Though 538 suggests that Booker might well be almost "everyone's consensus second pick":
https://fivethirtyeight.com/features/how-cory-booker-could-win-the-2020-democratic-nomination/

strange that 538 wouldn't know that CA has moved its primary to early March.

With the California primary moved up, it might take missionary fervor to stop her.

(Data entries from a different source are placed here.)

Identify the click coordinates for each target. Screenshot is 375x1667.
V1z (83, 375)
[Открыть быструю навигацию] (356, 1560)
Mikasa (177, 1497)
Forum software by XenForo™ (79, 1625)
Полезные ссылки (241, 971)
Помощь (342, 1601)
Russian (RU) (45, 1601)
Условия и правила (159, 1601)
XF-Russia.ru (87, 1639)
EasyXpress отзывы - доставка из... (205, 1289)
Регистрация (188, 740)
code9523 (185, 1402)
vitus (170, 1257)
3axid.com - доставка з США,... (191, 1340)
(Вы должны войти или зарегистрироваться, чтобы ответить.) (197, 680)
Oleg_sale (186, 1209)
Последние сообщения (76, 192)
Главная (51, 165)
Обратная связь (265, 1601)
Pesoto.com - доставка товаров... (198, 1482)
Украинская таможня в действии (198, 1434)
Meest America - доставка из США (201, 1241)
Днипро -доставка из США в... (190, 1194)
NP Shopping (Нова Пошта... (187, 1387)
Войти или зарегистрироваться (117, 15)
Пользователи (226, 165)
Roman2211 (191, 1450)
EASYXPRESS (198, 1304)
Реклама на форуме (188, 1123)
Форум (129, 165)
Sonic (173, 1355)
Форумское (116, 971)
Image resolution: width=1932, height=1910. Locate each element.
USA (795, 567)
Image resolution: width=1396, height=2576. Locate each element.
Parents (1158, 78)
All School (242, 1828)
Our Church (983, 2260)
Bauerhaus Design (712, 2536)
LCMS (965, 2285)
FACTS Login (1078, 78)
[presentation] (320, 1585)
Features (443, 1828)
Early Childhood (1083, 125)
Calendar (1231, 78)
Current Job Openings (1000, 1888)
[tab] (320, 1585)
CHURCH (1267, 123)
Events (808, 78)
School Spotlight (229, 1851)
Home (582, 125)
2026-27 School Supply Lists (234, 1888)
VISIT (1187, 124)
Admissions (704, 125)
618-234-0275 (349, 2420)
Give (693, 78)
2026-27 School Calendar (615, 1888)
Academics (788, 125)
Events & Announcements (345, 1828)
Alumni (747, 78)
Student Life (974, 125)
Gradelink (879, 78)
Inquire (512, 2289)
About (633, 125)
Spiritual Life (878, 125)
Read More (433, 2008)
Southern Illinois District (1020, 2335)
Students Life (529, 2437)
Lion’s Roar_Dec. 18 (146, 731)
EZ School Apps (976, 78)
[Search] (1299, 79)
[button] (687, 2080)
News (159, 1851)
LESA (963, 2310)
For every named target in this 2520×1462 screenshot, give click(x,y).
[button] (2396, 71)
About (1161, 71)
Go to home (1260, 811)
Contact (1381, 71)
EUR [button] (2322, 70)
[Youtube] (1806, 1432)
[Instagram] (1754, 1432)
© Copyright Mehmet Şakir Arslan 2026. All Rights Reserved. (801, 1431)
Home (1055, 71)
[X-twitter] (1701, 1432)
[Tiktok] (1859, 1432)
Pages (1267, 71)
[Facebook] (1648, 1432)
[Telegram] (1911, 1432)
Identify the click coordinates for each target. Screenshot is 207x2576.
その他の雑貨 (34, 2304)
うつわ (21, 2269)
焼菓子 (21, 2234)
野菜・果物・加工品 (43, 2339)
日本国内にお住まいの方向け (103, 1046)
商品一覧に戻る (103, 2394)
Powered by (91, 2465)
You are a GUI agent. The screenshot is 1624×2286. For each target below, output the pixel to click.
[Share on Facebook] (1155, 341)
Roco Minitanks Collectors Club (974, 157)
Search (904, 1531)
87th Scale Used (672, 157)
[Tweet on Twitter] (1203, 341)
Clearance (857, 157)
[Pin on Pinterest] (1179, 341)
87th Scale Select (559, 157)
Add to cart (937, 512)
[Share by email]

And California voting will largely be by mail-in ballot, and will start in February. Votes are not delegates exactly, but it is likely that there will be far more primary votes cast in California in February than in the February Four combined. I've seen estimates that it will cost at least $5M to be competitive in California. Texas, North Carolina, and Virginia (combined population 47.6M) all also vote on March 3. Political candidates are not noted for being realistic, but anyone who doesn't have money pouring in by mid-2019 is just not going to survive that stretch.

“Where are you seeing signs of Harrismania?”

The original post here is one. I am going blank on where else, but I have seen Harris talked up recently as a dream candidate. Beto was getting praise for a bit— some lefties attacked him on his record, which seems to induce a wagon circling effect (also with Harris) , but then I saw non far lefty people saying he had supported a Republican in an election campaign someplace, so his star seemed to dim a bit.

I will vote for whichever cynical opport.., er, whoever gets the Democratic nomination as literally anyone would be better than any Republican. I strongly disagreed with Dr. Science’s post and many of the preceding comments, but am going through this phase ( hopefully a permanent one) where I don’t get into angry useless online arguments. If the nominee can be pulled left on various issues, good. Not holding my breath.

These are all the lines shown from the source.